Ce soir, je suis sincèrement, profondément déçu. Je me suis attaché à cette compagnie, cette poignée d’hommes, qui est mienne parce que j’ai voulu qu’elle le soit. Attaché aussi à ce bataillon où règne une ambiance que je n’avais encore jamais connue. Attaché à cette mission, à cette lutte de tous les jours contre tout et tous. Ce soir je suis amer.

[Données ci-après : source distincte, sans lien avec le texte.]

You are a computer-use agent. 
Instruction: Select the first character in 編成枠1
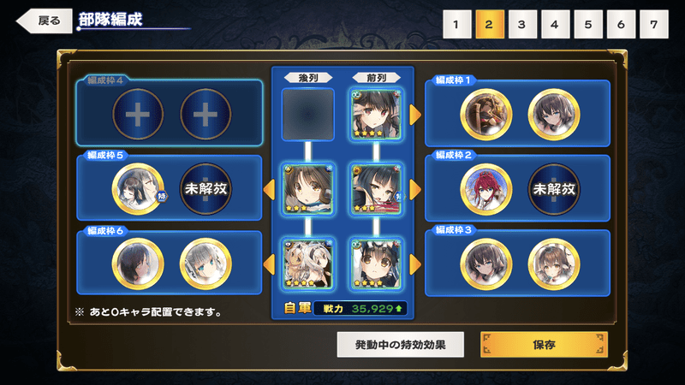click(x=486, y=115)
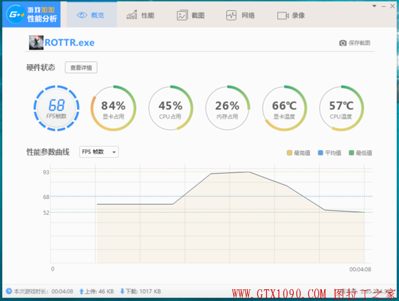Click the 查看详情 view details button
The width and height of the screenshot is (399, 301).
click(x=81, y=68)
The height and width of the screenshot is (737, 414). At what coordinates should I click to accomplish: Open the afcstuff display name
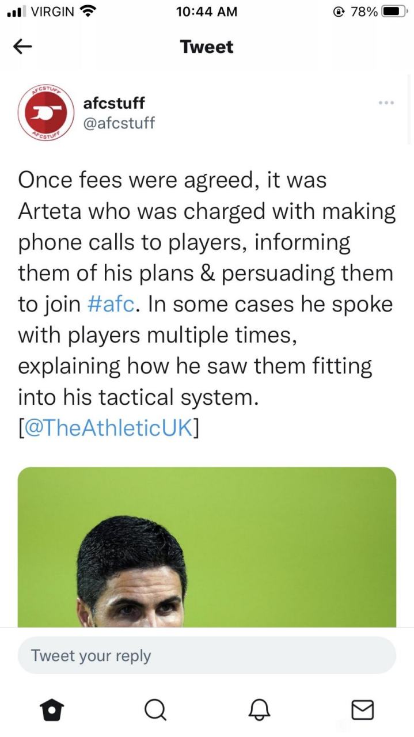coord(114,103)
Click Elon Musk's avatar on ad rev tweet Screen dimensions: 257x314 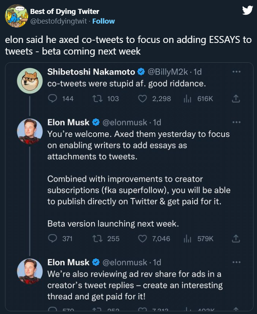point(30,271)
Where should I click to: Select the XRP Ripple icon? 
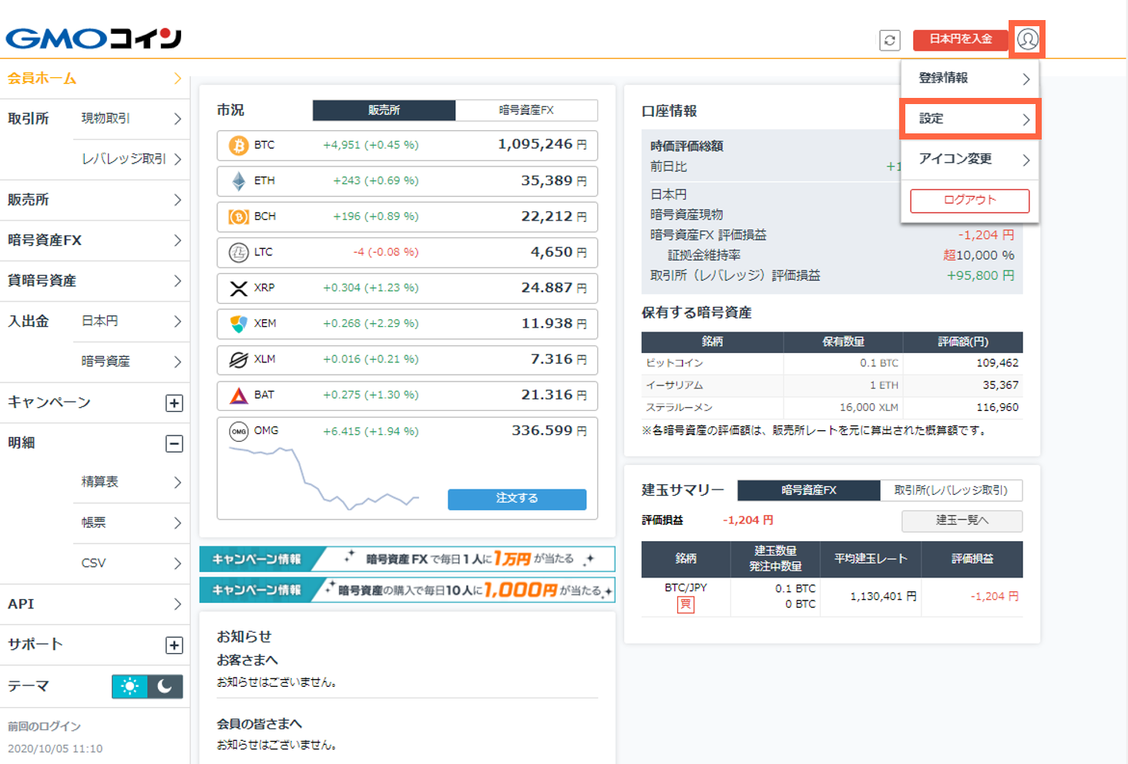click(x=237, y=288)
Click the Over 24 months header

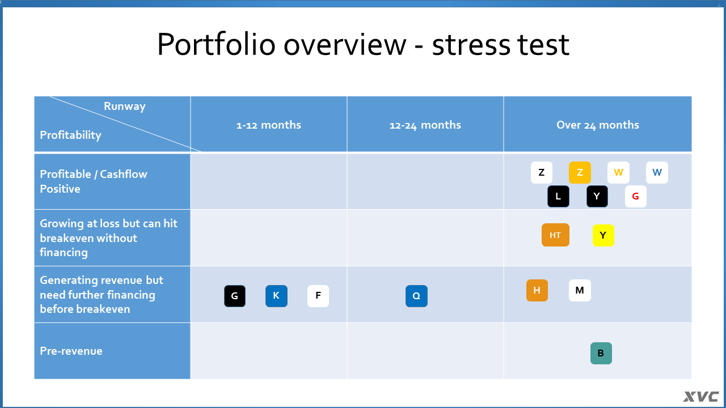pos(598,124)
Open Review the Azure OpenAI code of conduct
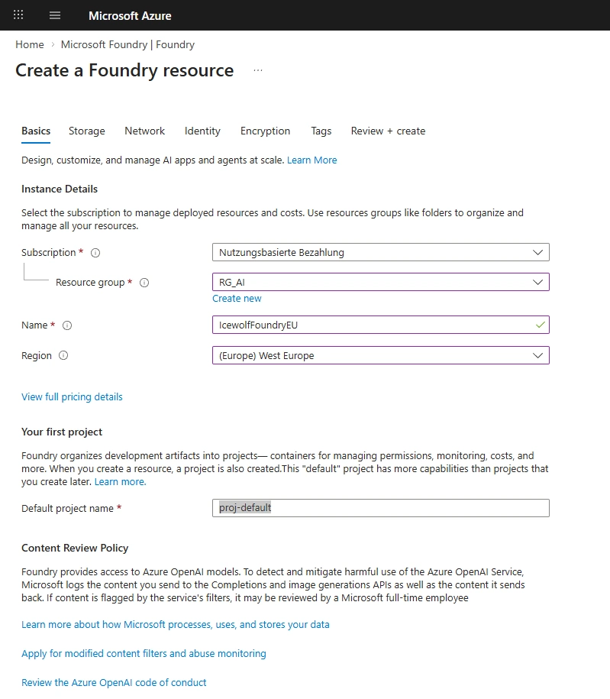This screenshot has width=610, height=699. click(114, 683)
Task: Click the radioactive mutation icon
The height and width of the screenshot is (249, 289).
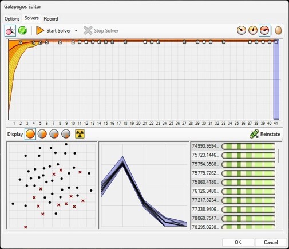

Je ne sais pas encore ce que l'on va me donner mais je ne crois pas à une compensation. Une lueur cependant dans ce tableau noir….je serai peut-être plus souvent près de toi, de vous, car tu viendras alors à BM (au lieu de Camp Maréchal) »

Le 6 décembre 1959, ce premier acte se termine. J’écris : « Quelle déception ! Je quitte la compagnie le 11 décembre, le colonel lui-même vient de me l’apprendre et, sais-tu qui me remplace ? Je te le donne en mille : Jacques de Sérézin (2) arrivé ce jour au régiment. Il doit venir demain ou après-demain pour prendre les consignes. C’est un coup heureux dans ce mauvais coup car je le connais et je pense qu’il saura tenir le flambeau. Oh combien ! je vais regretter cette équipe. Je crois, en 3 mois, en avoir fait un bon instrument de travail. En son sein, je me sens bien. Le capitaine BATAILLE la cite comme la meilleure compagnie de son bataillon et le colonel l’appelle, paraît-il, sa compagnie « leader ». Tout cela est, sans doute exagéré mais, ce qui est sûr, c’est qu’elle tourne rond. Mes gas paraissent…heureux, presque contents d’être là ! L’ambiance est excellente. Pourquoi quitter tout cela ?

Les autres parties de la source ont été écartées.